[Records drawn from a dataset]
_____

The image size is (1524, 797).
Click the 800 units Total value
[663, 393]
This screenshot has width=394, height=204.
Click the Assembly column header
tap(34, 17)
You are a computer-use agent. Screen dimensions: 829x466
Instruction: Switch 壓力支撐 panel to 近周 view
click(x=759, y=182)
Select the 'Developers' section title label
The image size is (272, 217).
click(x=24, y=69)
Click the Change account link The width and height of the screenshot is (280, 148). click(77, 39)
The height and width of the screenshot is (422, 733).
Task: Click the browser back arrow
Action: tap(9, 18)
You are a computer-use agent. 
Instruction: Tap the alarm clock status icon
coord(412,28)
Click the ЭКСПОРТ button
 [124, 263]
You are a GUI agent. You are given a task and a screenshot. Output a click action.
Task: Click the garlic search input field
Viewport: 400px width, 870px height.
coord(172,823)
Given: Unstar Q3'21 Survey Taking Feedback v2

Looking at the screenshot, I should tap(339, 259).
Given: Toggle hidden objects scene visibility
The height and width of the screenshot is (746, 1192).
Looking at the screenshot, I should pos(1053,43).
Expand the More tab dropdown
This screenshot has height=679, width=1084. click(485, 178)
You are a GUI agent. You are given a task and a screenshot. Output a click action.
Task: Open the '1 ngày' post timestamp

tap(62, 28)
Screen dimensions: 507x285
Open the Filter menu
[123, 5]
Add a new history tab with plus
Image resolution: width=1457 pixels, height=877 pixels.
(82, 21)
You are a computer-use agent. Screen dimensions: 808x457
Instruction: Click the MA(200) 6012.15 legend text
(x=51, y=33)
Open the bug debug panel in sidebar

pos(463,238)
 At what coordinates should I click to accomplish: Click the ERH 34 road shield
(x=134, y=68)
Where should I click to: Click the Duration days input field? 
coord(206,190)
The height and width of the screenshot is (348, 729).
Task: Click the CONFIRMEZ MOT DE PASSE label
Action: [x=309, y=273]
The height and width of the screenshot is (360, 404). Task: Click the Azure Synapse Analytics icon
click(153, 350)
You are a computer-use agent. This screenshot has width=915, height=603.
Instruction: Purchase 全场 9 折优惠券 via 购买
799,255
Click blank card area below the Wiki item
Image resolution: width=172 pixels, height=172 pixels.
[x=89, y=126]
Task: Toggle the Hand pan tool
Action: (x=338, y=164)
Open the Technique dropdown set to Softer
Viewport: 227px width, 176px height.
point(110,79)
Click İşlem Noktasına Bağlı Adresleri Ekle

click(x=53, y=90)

_____

→ What is required
All of the data needs to be repeated exactly.

→ Answer to this task
The image size is (1524, 797).
Click the 800 units Total value
[663, 393]
This screenshot has width=394, height=204.
Click the Assembly column header
tap(34, 17)
You are a computer-use agent. Screen dimensions: 829x466
Instruction: Switch 壓力支撐 panel to 近周 view
click(x=759, y=182)
Select the 'Developers' section title label
The image size is (272, 217).
click(x=24, y=69)
Click the Change account link The width and height of the screenshot is (280, 148). click(77, 39)
The height and width of the screenshot is (422, 733).
Task: Click the browser back arrow
Action: tap(9, 18)
You are a computer-use agent. 
Instruction: Tap the alarm clock status icon
coord(412,28)
Click the ЭКСПОРТ button
 [124, 263]
You are a GUI agent. You are given a task and a screenshot. Output a click action.
Task: Click the garlic search input field
Viewport: 400px width, 870px height.
coord(172,823)
Given: Unstar Q3'21 Survey Taking Feedback v2

Looking at the screenshot, I should tap(339, 259).
Given: Toggle hidden objects scene visibility
The height and width of the screenshot is (746, 1192).
Looking at the screenshot, I should pos(1053,43).
Expand the More tab dropdown
This screenshot has height=679, width=1084. click(485, 178)
You are a GUI agent. You are given a task and a screenshot. Output a click action.
Task: Open the '1 ngày' post timestamp

tap(62, 28)
Screen dimensions: 507x285
Open the Filter menu
[123, 5]
Add a new history tab with plus
Image resolution: width=1457 pixels, height=877 pixels.
(82, 21)
You are a computer-use agent. Screen dimensions: 808x457
Instruction: Click the MA(200) 6012.15 legend text
(x=51, y=33)
Open the bug debug panel in sidebar

pos(463,238)
 At what coordinates should I click to accomplish: Click the ERH 34 road shield
(x=134, y=68)
Where should I click to: Click the Duration days input field? 
coord(206,190)
The height and width of the screenshot is (348, 729).
Task: Click the CONFIRMEZ MOT DE PASSE label
Action: [x=309, y=273]
The height and width of the screenshot is (360, 404). Task: Click the Azure Synapse Analytics icon
click(153, 350)
You are a computer-use agent. This screenshot has width=915, height=603.
Instruction: Purchase 全场 9 折优惠券 via 购买
799,255
Click blank card area below the Wiki item
Image resolution: width=172 pixels, height=172 pixels.
[x=89, y=126]
Task: Toggle the Hand pan tool
Action: (x=338, y=164)
Open the Technique dropdown set to Softer
Viewport: 227px width, 176px height.
point(110,79)
Click İşlem Noktasına Bağlı Adresleri Ekle

click(x=53, y=90)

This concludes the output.